Los tres detenidos por el crimen de Secundino P.A. en su casa de Chancelas (Poio) han vuelto este viernes al Juzgado de Instrucción número 2 de Pontevedra y a última hora de la mañana comparecieron ante el juez para que les comunicase oficialmente la intención de juzgarles por el tribunal del jurado. Es un trámite recogido en la ley que incluso permite que estén presentes, además de sus abogados y la fiscal, sus familiares, pero nadie más acudió. Podían haber reclamado declarar y dar su versión de los hechos, pero ninguno lo hizo.

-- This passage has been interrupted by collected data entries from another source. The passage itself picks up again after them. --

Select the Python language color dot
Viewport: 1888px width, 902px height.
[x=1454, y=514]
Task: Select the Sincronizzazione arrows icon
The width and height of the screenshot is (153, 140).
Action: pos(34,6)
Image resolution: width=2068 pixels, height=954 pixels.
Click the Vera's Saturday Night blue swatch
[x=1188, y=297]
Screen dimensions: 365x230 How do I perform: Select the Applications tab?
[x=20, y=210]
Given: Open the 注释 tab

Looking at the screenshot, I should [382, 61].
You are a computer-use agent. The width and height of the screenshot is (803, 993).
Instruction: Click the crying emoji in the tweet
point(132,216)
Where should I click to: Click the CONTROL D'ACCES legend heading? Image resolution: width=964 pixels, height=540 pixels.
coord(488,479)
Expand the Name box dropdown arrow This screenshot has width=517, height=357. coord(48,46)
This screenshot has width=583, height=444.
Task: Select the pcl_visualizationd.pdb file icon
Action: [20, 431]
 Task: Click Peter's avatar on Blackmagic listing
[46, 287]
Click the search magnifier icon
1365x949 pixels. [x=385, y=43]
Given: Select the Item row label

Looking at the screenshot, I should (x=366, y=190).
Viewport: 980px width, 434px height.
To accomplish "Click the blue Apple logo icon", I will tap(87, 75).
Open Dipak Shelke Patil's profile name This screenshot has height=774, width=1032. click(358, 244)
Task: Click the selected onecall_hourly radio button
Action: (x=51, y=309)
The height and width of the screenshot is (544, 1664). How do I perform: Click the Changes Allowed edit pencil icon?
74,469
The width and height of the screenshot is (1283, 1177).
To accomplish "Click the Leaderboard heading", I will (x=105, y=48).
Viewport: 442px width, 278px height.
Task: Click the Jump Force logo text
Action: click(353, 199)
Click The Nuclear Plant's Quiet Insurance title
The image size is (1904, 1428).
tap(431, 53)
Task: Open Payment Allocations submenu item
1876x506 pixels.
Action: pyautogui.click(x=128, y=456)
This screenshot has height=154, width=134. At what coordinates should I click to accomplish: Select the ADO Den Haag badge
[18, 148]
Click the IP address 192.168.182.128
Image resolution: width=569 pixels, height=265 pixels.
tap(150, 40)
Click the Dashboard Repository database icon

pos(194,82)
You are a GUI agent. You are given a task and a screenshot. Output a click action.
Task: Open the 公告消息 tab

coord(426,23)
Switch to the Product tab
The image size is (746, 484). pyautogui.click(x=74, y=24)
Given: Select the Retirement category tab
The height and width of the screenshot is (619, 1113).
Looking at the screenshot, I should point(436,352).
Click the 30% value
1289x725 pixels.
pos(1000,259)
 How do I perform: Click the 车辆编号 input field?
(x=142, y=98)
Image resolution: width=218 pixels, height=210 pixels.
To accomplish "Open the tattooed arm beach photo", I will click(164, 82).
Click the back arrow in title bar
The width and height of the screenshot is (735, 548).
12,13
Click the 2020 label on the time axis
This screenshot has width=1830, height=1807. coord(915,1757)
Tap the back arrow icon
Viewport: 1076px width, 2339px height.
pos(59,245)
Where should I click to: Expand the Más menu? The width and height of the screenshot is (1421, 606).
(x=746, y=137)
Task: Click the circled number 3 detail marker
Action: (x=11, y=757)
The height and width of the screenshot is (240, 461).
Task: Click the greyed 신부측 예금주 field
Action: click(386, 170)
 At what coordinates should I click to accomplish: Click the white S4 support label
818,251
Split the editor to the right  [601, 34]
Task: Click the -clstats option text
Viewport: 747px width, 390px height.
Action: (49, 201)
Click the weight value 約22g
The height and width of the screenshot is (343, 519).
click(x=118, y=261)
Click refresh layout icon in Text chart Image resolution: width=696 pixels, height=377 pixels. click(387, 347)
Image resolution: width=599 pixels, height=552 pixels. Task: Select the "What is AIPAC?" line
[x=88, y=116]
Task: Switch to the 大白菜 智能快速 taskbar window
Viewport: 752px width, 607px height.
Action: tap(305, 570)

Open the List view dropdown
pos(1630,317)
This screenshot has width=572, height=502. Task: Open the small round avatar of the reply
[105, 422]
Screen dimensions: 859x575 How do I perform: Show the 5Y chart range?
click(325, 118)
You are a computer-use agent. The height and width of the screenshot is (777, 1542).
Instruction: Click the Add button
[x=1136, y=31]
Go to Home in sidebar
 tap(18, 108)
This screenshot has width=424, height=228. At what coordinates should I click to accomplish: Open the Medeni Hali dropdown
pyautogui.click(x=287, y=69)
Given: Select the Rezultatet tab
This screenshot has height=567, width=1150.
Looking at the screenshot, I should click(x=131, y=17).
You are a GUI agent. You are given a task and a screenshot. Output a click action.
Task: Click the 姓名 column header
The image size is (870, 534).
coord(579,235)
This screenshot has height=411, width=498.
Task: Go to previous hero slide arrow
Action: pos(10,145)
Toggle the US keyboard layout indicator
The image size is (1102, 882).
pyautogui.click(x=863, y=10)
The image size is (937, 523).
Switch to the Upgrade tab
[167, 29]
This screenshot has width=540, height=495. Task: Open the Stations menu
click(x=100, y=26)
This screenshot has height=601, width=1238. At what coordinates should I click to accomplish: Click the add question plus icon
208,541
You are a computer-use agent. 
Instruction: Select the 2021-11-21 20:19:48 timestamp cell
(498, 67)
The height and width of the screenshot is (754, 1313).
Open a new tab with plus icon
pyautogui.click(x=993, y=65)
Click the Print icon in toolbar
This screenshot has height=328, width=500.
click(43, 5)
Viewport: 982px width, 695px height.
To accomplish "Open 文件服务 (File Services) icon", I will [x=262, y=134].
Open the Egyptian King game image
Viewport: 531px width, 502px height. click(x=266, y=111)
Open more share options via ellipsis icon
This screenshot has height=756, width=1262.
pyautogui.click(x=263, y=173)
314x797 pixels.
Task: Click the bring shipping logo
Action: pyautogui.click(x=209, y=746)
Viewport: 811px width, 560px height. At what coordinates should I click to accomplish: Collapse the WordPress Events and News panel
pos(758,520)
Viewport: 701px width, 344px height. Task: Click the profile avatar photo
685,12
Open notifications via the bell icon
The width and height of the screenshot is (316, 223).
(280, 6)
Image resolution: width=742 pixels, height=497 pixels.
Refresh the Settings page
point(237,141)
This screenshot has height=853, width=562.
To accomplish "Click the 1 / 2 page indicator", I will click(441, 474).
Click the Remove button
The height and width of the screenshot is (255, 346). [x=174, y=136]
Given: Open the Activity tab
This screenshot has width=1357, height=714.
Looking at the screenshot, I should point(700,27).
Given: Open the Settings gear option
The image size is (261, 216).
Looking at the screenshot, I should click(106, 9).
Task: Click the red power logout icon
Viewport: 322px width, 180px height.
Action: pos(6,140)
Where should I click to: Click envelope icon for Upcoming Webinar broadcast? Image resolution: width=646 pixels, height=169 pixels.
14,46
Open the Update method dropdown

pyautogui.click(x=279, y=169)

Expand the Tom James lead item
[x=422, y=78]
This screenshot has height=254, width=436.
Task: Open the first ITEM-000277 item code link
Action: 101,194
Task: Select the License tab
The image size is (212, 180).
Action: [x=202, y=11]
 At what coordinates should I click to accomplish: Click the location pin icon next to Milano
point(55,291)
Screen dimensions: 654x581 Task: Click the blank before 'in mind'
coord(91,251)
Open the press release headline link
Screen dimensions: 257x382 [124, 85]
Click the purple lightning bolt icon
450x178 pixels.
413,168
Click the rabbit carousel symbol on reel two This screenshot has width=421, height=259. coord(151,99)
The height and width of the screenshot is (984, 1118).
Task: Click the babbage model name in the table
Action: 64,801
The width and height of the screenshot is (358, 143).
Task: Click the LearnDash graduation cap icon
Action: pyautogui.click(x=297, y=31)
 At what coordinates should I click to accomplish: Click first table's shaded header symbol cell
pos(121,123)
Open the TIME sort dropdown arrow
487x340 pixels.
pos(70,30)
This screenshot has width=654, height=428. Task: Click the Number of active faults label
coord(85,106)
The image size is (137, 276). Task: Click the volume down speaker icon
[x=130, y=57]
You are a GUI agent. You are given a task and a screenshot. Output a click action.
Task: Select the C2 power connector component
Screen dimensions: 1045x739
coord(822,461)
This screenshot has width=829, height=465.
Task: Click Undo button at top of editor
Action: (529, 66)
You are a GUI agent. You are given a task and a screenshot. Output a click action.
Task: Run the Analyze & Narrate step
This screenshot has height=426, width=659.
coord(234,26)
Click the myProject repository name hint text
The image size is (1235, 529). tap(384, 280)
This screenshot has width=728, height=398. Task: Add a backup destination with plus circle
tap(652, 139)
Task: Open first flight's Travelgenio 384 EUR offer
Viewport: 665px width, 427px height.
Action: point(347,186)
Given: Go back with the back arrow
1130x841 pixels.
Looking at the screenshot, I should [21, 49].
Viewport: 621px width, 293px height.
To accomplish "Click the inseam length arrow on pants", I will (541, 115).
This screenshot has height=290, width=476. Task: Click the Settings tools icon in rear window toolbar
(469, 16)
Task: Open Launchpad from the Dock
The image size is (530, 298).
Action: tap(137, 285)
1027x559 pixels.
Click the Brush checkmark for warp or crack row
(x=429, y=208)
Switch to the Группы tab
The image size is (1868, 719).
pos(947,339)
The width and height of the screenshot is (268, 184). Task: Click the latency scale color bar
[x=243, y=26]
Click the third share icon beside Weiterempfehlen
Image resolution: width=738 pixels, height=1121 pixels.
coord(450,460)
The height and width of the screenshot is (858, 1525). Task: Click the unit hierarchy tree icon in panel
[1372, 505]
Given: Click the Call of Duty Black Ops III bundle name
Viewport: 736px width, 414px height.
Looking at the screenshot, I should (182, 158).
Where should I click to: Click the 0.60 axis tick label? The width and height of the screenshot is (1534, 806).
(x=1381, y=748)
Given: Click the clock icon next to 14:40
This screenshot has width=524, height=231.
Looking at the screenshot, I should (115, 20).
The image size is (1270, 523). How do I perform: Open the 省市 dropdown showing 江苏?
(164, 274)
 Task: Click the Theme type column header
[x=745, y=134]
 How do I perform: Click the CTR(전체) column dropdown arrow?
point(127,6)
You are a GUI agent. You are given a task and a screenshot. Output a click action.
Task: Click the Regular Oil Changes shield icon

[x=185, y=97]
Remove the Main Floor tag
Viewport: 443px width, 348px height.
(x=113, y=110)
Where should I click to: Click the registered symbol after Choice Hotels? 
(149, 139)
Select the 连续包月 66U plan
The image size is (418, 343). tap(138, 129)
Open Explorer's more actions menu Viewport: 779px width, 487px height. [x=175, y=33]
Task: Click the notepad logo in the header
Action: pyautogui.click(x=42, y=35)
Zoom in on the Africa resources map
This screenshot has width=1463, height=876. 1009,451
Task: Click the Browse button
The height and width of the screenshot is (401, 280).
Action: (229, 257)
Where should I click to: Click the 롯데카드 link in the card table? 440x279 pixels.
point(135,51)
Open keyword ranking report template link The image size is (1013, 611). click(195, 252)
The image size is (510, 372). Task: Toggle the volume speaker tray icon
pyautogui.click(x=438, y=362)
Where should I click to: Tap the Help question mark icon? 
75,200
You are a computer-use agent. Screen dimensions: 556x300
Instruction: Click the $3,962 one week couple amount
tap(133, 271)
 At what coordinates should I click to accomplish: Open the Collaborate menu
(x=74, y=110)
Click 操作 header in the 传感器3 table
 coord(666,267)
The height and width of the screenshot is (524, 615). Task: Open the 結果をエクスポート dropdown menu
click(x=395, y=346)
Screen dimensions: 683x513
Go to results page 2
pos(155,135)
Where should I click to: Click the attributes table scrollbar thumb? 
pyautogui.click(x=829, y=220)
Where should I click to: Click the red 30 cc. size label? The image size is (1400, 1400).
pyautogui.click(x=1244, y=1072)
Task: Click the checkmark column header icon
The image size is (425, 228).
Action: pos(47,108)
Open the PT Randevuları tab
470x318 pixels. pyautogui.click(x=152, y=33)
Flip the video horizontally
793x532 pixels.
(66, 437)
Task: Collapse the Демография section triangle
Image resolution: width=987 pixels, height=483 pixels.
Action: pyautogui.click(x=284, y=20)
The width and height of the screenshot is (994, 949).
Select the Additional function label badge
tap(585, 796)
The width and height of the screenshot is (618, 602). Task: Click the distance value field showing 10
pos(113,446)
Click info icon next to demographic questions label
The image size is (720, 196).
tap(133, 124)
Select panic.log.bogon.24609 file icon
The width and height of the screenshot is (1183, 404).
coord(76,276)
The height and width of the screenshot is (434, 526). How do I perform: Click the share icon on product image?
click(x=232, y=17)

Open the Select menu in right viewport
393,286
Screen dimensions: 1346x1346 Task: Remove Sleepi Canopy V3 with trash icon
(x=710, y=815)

Fuentes judiciales han confirmado que la fiscal del caso, Carmen Novo, ha pedido al juzgado la práctica de más diligencias de investigación para aclarar el crimen ocurrido en la noche del 2 al 3 de febrero. Los investigadores consideran que el crimen pudo tener como móvil la herencia del fallecido, que el lunes previo a su muerte nombró heredera a su cuidadora y detenida, Albertina T.F. En atención a esta circunstancia, la fiscal ha pedido que se aporten a la causa no solo el último testamento de Secundino, sino todos los anteriores.
Al respecto, fuentes consultadas han señalado que el fallecido, de 84 años, ya habría cambiado su testamento en anteriores ocasiones desde el fallecimiento de su esposa en un accidente. La fiscal quiere constatar esos cambios de heredero y también a quién habían beneficiado en el pasado.
Entre las diligencias solicitadas durante la comparecencia de traslado de la imputación también figuran la petición de la hoja penal de los fallecidos y la defensa de una de las detenidas, Rocío G.G., ha pedido que se someta a su defendida a un examen psicológico, pues supuestamente presenta un problema previo en este sentido. De hecho, el jueves 13, cuando los tres sospechosos fueron puestos a disposición judicial, esta joven se negó a declarar al resto de las partes y solo respondió a su abogado en relación con estos problemas mentales.
El juez instructor, Xermán Varela, ordenó el jueves el ingreso en prisión de la cuidadora del octogenario, Albertina T.F., y su amiga y limpadora del hogar del fallecido, Rocío G.G., como supuestas autoras del crimen, de modo que este lunes ambas llegaron al juzgado en un furgón policial procedente del centro penitenciario de A Lama a primera hora de la mañana.
Pasadas las 14.45 horas, abandonaron el edificio judicial de A Parda en un furgón de la Policía Nacional que, tras su paso por la Comisaría, le llevó (ya bajo custodia de la Guardia Civil) de regreso a prisión.
El tercer detenido, a quien se le considera supuesto colaborador en el crimen, quedó en libertad con la obligación de comparecer semanalmente ante el juez. Este lunes llegó libre al juzgado y, según ha trascendido, su abogada defensora ha pedido que se archive la acusación que pesa contra él. Asegura tener pruebas y testigos que justifican ese sobreseimiento.
La familia de Secundino P.A. decidió personarse como acusación particular en el proceso, pero no acudió a esta comparecencia.